Avia

TINTA DE VERANO

Publicado: 05 ago 2026 - 01:40
La Región

En 1833, cuando Javier de Burgos impulsó la organización provincial, España era un país de caminos de tierra, con comunicaciones lentas y economías locales casi autosuficientes. Cada municipio era un pequeño universo. En cambio, hoy las distancias se miden en minutos y los servicios públicos son más complejos. La cooperación entre administraciones ha dejado de ser una opción para convertirse en una necesidad cotidiana.

La posible fusión entre Ribadavia y Carballeda de Avia ha reabierto un debate que, tarde o temprano, muchas comarcas gallegas deberán afrontar. No se trata únicamente de unir dos ayuntamientos, sino de preguntarse si un mapa municipal diseñado hace casi dos siglos sigue respondiendo a la realidad del siglo XXI. Porque las fronteras administrativas cambian mucho más despacio que la forma en que vivimos, trabajamos o nos desplazamos cada día.

Puede que la palabra “fusión” despierte recelos, porque nadie desea perder la historia de su municipio. Pero la identidad local no depende de un código en el Instituto Nacional de Estadística ni de la personalidad jurídica. Sigue existiendo, aunque cambie la estructura administrativa. Las parroquias, las fiestas patronales o el sentimiento de pertenencia sobreviven a decisiones mucho más profundas que una reorganización municipal.

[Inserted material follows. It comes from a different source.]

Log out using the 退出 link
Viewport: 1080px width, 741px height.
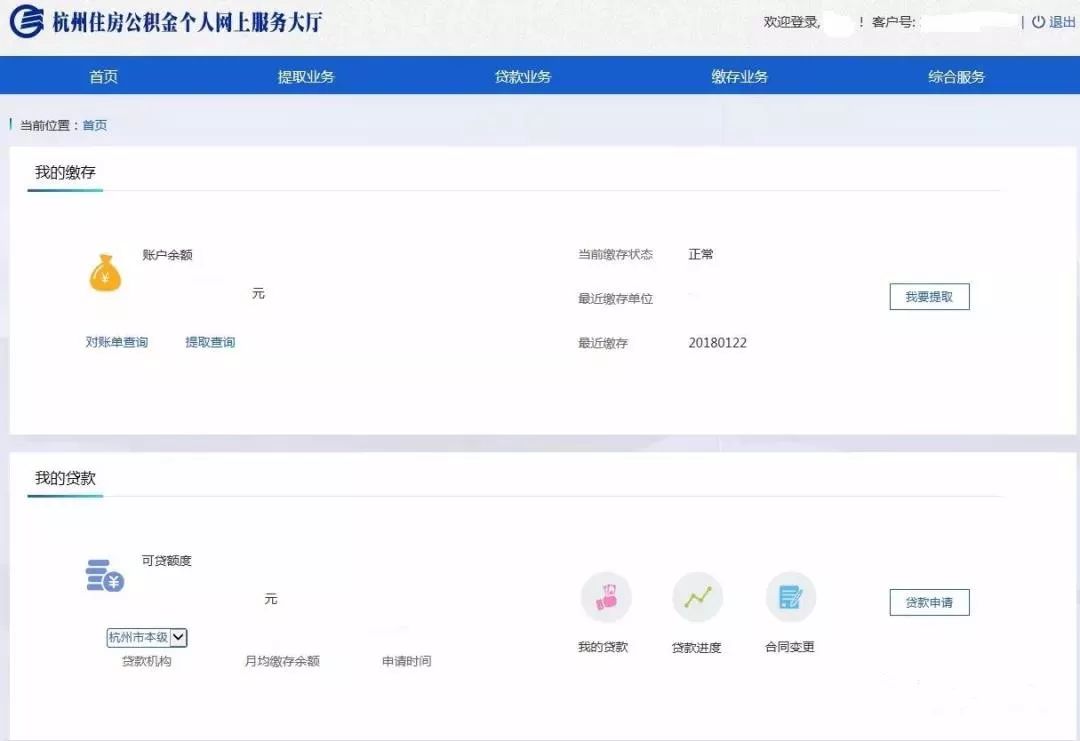1062,22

Quienes rechazan cualquier integración suelen proponer fórmulas de cooperación menos ambiciosas, como convenios, mancomunidades o consorcios. Son instrumentos útiles y, en ocasiones, suficientes. Pero también presentan un claro límite: mientras cada ayuntamiento conserve su propia estructura política, seguirá habiendo intereses divergentes que exigirán una negociación permanente, ralentizando la consecución de los objetivos comunes.

La pregunta adecuada no es qué pierde cada municipio con una fusión, sino qué puede ganar su ciudadanía

La fusión ofrece una ventaja difícil de igualar, puesto que permite pensar el territorio como una única comunidad política. Ya no se trata de coordinar dos presupuestos, dos planes urbanísticos o dos estrategias turísticas, sino de elaborar un proyecto compartido. La energía que antes se dedicaba a armonizar administraciones puede orientarse ahora a impulsar el desarrollo económico o mejorar servicios. En suma: atraer oportunidades para toda la comarca.

Resulta significativo que muchas empresas hayan comprendido hace tiempo esta lógica. Cuando dos sociedades se fusionan no renuncian necesariamente a su identidad comercial, sino que buscan ganar dimensión para competir mejor. Aunque los municipios no son empresas, tampoco pueden ignorar que el cumplimiento eficiente de sus fines exige una escala que, en ocasiones, los límites históricos ya no proporcionan.

La pregunta adecuada no es qué pierde cada municipio con una fusión, sino qué puede ganar su ciudadanía. Si los vecinos reciben mejores servicios, una administración más eficiente y una mayor capacidad para defender los intereses de la comarca, el debate deja de girar alrededor de los despachos y pasa a centrarse en aquello que verdaderamente importa. Porque las instituciones existen para servir a las personas, no al revés.

Galicia enfrenta desde hace años el desafío de la despoblación y el envejecimiento. Afrontarlo requiere imaginación, pero también valentía para revisar estructuras que responden a otra época. Quizás, la posible unión entre Ribadavia y Carballeda de Avia debería verse, más que como la desaparición de dos municipios, como el nacimiento de una administración más fuerte. Porque, a veces, para preservar el futuro hay que atreverse a cambiar el pasado.